> [Supplied data]

■ ■ ■ ■ ■ ■ ■

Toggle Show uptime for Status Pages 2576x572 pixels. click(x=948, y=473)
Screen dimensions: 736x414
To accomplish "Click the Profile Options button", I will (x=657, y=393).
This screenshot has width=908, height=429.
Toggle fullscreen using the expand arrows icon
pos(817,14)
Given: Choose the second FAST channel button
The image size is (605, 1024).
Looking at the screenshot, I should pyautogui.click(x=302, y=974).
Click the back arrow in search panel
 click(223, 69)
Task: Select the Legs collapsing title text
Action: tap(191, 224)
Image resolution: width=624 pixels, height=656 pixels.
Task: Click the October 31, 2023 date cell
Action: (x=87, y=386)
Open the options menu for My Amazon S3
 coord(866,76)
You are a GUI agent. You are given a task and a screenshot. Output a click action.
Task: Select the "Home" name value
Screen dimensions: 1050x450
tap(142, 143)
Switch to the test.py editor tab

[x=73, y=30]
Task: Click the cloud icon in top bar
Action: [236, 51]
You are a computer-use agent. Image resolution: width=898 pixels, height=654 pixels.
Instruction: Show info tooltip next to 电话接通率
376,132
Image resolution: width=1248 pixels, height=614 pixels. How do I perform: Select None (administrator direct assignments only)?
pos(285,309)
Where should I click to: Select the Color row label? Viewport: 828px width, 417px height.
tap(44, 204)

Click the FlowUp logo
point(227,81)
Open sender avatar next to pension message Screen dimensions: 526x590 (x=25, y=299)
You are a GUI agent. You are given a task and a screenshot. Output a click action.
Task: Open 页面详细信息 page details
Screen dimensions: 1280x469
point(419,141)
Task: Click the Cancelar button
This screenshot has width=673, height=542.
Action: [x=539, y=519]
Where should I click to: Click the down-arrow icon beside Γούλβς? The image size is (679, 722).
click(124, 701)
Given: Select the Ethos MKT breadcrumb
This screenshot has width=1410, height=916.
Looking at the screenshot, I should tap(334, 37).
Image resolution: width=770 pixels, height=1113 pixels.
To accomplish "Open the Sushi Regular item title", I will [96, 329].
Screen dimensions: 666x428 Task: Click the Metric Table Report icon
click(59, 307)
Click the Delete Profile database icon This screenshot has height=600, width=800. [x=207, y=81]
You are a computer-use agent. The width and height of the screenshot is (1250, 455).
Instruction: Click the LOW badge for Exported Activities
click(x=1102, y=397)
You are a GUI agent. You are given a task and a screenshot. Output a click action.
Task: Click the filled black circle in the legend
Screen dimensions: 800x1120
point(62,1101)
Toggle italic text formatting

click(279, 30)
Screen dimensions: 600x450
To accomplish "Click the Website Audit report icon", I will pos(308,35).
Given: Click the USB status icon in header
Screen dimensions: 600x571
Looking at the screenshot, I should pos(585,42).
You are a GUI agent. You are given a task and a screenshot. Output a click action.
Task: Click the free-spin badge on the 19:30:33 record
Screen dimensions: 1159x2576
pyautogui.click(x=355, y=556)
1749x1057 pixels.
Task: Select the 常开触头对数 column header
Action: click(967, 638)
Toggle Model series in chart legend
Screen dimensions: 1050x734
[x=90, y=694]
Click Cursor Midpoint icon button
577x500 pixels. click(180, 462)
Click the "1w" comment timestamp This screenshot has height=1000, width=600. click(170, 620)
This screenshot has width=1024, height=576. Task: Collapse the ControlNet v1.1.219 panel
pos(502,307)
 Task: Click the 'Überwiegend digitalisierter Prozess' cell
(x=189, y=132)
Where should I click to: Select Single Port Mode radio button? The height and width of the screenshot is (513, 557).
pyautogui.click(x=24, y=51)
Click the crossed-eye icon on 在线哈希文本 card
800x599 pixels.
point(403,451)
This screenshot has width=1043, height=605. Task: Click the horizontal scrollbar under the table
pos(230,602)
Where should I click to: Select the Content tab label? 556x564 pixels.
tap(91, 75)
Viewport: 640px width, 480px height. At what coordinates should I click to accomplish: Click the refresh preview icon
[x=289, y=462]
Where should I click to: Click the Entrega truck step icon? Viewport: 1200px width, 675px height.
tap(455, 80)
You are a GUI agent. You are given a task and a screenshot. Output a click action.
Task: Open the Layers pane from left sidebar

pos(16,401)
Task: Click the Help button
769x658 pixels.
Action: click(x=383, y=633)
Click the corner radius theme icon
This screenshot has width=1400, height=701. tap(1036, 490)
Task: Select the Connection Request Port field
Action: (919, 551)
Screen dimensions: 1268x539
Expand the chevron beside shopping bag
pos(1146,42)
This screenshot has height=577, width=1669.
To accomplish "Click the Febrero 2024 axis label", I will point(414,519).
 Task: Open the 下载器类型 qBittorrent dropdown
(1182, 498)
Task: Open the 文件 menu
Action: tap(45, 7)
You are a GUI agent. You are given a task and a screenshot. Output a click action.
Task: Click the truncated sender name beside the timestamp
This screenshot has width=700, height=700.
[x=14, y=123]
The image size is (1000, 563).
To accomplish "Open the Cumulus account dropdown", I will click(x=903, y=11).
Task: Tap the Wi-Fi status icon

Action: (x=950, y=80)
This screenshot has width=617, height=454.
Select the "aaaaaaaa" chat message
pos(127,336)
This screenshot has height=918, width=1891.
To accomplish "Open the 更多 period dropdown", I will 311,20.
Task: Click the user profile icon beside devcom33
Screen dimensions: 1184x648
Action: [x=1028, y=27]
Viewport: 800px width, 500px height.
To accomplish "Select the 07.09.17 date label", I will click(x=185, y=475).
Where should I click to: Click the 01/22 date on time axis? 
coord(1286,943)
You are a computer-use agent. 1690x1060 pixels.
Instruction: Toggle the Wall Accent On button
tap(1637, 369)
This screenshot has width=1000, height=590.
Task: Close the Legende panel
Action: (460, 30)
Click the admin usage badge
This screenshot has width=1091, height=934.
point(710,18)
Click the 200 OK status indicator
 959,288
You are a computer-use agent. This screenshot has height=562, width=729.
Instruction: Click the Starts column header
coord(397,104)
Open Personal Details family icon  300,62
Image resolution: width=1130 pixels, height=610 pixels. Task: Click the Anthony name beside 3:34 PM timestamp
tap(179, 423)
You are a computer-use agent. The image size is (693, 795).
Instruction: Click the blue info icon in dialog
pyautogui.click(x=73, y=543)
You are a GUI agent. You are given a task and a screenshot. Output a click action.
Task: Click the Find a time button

■ ■ ■ ■ ■ ■ ■

> [Work request]
From the data above, copy each line that has the string "sender".

> [Output]
Open sender avatar next to pension message Screen dimensions: 526x590 (x=25, y=299)
Task: Click the truncated sender name beside the timestamp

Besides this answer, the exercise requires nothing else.